In general, this unpleasant problem with templates should require duplication, because the semantics, where the variable is const or not, or the link or not, are quite different.
The C ++ 11 solution is a "decltype", but it is a bad idea because all it does is a complex and already broken type system.
Regardless of what the Standard or the Committee says, "const int" is and never will be a type. Nor will "int &" ever be a type. Therefore, the type parameter in the template should never be associated with such non-types, and, fortunately, for deduction this is so. Unfortunately, you can still explicitly force this unprincipled lookup.
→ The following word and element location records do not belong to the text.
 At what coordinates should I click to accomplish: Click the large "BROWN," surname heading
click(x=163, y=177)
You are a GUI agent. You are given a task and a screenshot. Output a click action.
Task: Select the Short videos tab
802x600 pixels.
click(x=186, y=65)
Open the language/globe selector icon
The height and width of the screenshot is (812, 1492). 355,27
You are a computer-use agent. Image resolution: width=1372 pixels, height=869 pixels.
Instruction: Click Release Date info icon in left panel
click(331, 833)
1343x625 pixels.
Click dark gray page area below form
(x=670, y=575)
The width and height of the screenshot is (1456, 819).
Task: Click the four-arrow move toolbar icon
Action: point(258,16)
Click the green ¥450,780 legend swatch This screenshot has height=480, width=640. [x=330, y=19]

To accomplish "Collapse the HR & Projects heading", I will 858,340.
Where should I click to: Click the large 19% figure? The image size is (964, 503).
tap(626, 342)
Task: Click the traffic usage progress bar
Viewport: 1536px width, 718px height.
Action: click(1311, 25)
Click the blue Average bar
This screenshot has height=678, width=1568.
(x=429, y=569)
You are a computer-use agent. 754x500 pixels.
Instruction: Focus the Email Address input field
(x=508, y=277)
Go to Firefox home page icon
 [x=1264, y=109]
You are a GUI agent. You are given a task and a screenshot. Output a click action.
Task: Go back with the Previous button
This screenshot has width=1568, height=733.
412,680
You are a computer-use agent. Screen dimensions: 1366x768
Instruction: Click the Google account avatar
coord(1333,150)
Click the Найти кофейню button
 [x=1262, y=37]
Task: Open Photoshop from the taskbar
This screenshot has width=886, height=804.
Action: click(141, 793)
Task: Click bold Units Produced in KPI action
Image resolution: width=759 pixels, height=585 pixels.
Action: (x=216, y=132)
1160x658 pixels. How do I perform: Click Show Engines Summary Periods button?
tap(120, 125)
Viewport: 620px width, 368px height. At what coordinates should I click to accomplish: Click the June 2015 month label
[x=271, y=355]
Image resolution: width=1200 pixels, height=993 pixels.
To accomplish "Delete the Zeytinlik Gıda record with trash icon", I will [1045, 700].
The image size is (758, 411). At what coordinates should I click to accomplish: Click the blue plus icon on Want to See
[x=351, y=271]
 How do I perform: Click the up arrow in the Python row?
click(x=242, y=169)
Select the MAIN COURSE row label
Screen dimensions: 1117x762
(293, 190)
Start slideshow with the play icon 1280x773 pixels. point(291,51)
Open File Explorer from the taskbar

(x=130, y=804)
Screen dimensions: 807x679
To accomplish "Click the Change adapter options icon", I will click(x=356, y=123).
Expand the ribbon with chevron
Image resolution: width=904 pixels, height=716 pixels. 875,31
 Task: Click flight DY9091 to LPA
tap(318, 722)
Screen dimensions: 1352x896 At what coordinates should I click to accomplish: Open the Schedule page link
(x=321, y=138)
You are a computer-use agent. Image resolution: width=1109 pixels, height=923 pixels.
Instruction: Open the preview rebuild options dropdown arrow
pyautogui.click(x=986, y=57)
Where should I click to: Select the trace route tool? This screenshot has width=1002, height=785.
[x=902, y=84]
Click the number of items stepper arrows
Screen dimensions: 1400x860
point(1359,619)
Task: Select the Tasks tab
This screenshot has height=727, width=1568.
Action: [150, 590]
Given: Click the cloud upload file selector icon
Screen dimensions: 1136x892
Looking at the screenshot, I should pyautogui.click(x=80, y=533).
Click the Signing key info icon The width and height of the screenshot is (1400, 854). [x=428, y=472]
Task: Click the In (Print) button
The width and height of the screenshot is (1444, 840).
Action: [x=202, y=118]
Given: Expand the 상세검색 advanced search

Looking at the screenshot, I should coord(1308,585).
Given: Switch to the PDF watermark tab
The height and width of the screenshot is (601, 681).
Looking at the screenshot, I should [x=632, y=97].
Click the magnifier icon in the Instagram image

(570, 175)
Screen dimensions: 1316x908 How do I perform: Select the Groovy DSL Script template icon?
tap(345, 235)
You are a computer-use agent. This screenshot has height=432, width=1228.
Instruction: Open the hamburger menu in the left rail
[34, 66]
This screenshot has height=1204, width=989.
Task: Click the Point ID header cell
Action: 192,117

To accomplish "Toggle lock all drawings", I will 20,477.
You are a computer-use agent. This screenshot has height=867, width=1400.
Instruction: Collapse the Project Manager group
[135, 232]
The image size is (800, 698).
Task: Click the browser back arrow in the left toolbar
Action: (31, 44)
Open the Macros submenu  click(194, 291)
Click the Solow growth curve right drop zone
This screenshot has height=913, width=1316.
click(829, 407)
There are some idiotic rules that try to "fix" this problem, for example, "const const int", decreasing to "const int", I'm not even sure what will happen if you get "int and &": remember, even the Standard is not considered "int &". as a type, there is a type "int lvalue", but which is different:
int x; // type is lvalue int int &y = x; // type is lvalue int
The correct solution to this problem is actually quite simple: everything is a mutable object. Throw away "const" (this is not so useful) and throw away links, lvalues ββand rvalues. It is obvious that all types of classes are addressed, rvalue or not (the pointer to "this" is the address). The committee directed a vain attempt to prohibit the appointment and appeal of rvalues. The addressing case works, but it's easy to get away with a trivial cast. The assignment case does not work at all (since assignment is a member function, and r values ββare not constants, you can always assign the class typed by rvalue).
In any case, the crowd of template metaprograms has "decltype", and with this you can find the encoding of the declaration, including any "const" and "&". bit, and then you can decompose this encoding using various library operators. This cannot be done before, because this information is not typical information ("ref" is actually memory allocation information).